The default email app on iPhones and iPads is vulnerable to a remote code execution attack which has not been patched on the live version of iOS.

Researchers at ZecOps found an iOS security flaw that allows a specially crafted email to cause memory overflow in Apple devices, opening an exploitable attack surface without needing user interaction.

An affected user might only notice their phone has slowed down or that the Mail app has crashed unexpectedly.

But behind the scenes, their phone has already processed a malicious email – one that was either sufficiently large to make the Mail app’s truncate function fail or caused the device to constantly remap the email’s data well beyond its memory threshold.

Either way, the attackers would have triggered an overflow that could allow them to view, modify, or delete emails without the user’s awareness.

Combined with other kernel vulnerabilities, the mail attack could even let attacks execute other exploitable code and potentially take control of the system.

You’re better off with Gmail

Since ZecOps alerted Apple to the vulnerability in February, the company has so far only patched the flaw in its beta for iOS 13.4.5.

Despite a fix only finding its way into a beta update, ZecOps decided to publicly disclose the bug, having first warned Apple it would do so.

“It is our obligation to the public, our customers, partners, and iOS users globally to disclose these issues so people who are interested can protect themselves by applying the beta patch, or stop to using Mail and temporarily switch to alternatives that are not vulnerable to these bugs,” the company said.

“We hope that with making this information public, it will help to promote a faster patch.”

The exploit affects all iOS versions on devices at least as early as the iPhone 6, which was released in 2012.

Cybersecurity researcher with Tenable, Satnam Narang, said users were better off not using the default mail app until a full patch is released.

“While Apple has issued fixes for these flaws in the beta version of iOS 13.4.5, devices are still vulnerable until the final version of iOS 13.4.5 is readily available to all iOS device owners,” Narang said.

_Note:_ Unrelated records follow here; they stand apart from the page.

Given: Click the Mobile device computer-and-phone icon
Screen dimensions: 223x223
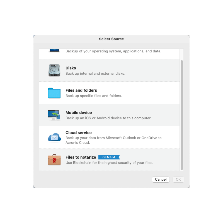Looking at the screenshot, I should tap(54, 115).
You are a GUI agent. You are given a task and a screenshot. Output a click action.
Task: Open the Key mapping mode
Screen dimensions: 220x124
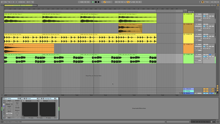pyautogui.click(x=205, y=2)
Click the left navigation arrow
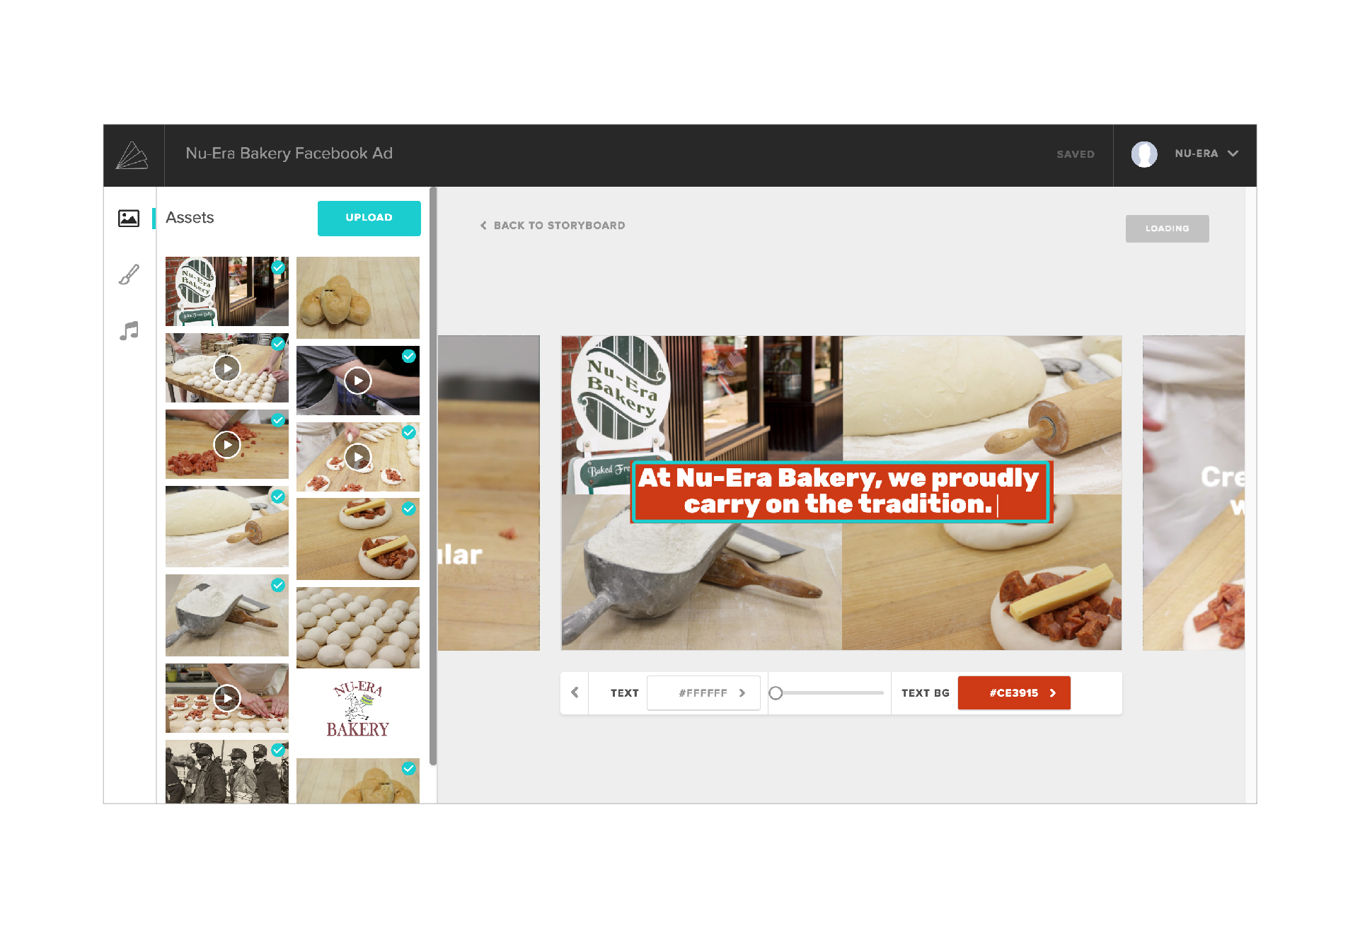The image size is (1360, 928). pyautogui.click(x=575, y=691)
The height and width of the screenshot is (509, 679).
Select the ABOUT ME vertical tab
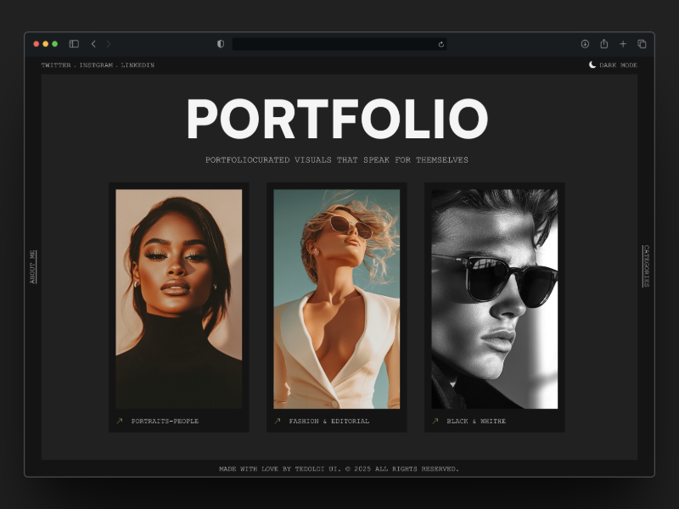[x=32, y=263]

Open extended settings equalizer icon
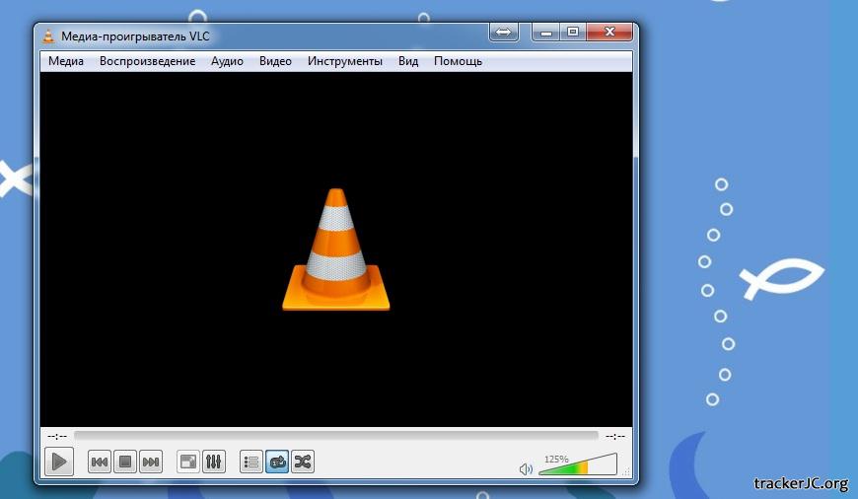(214, 462)
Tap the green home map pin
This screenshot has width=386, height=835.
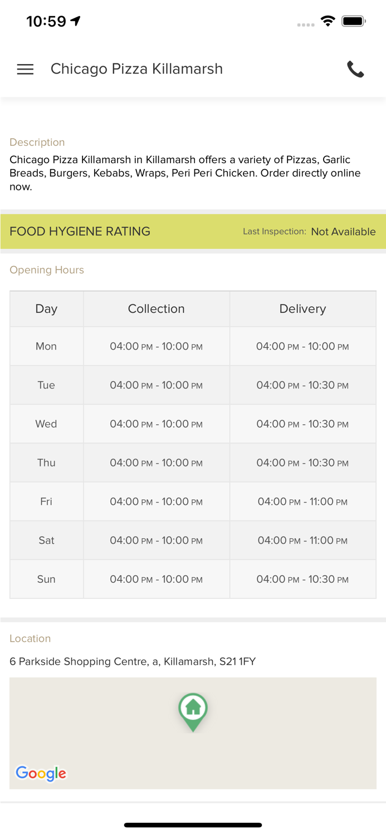[x=193, y=710]
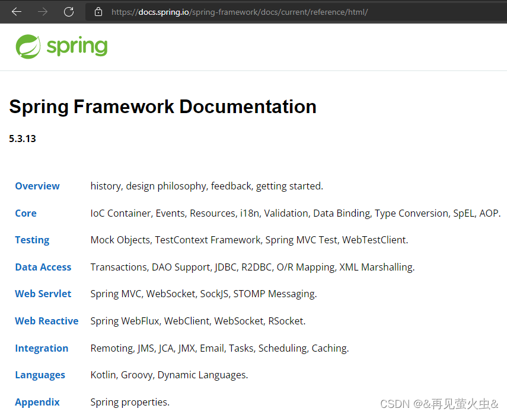View the Spring properties appendix

(129, 402)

“In the interim, the only mitigation for these flaws is to disable any email accounts that are connected to the iOS Mail application, and use an alternative application, such as Microsoft Outlook or Google’s Gmail."

A long time coming

ZecOps was unwilling to attribute the use of this iPhone vulnerability to specific groups, though it discovered evidence that the vulnerability had been used as early as 2018.

“We believe that these attacks are correlative with at least one nation-state threat operator or a nation-state that purchased the exploit from a third-party researcher in a Proof of Concept (POC) grade and used it ‘as-is’ or with minor modifications,” ZecOps said.

“We are aware that at least one ‘hackers-for-hire’ organisation is selling exploits using vulnerabilities that leverage email addresses as a main identifier.”

The cybersecurity firm also found business executives and VIPs had been hit with this attack.

High-profile people are frequent targets for cyberattacks – especially when their email service holds potentially valuable and sensitive information.

Earlier this year, news broke that Amazon CEO, Jeff Bezos, allegedly had his phone hacked by a Saudi Prince.

Spyware installed on the phone through WhatsApp caused the leaking of private information about Bezos’ divorce.